Renji's throat tightened around the sudden lump in his throat and dropped his gaze from the warmth of Unohana's, embarrassed by the whiny complaint that had leapt from his lips without his meaning to, but the healing captain's mouth simply curved gently as though witnessing Renji's moment of unguardedness and his following discomfort.

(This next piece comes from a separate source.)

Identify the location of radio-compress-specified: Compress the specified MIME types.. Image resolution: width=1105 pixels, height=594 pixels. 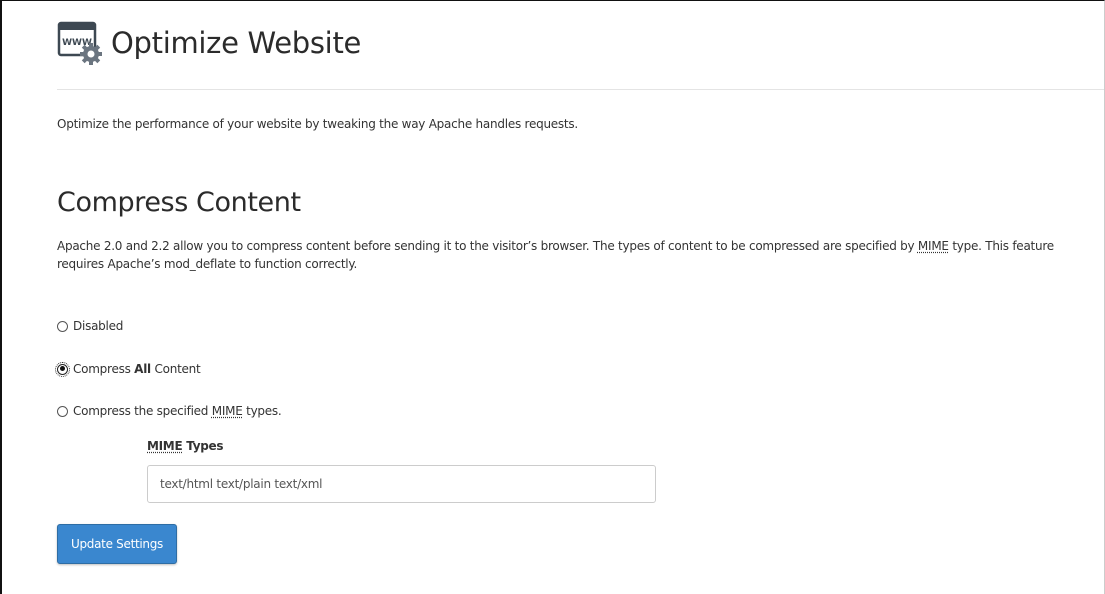
(170, 411).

"I must make my rounds now, lieutenant. I shall return before the evening meals are delivered and I ask that you to return to your own quarters by that time for I must remind you, you are also still recovering and under my care until I see fit to discharge you."

"Yes ma'am."

Quiet, punctuated only by the sounds of the machinery that crowded the other side of the bed, filled the void as Captain Unohana vacated the room, leaving Renji to simply sit, looking at but not really seeing the frail looking girl under the covers as he muddled through the events that had led them here, with half of the captains and lieutenants either drowning their miseries after the desertion of some of their own or licking their wounds inflicted as the parting gifts of the very same culprits. Without thought or meaning to, he curled his fingers tighter around Momo's.

And, to his surprise, he felt hers flex momentarily tightening in his grasp.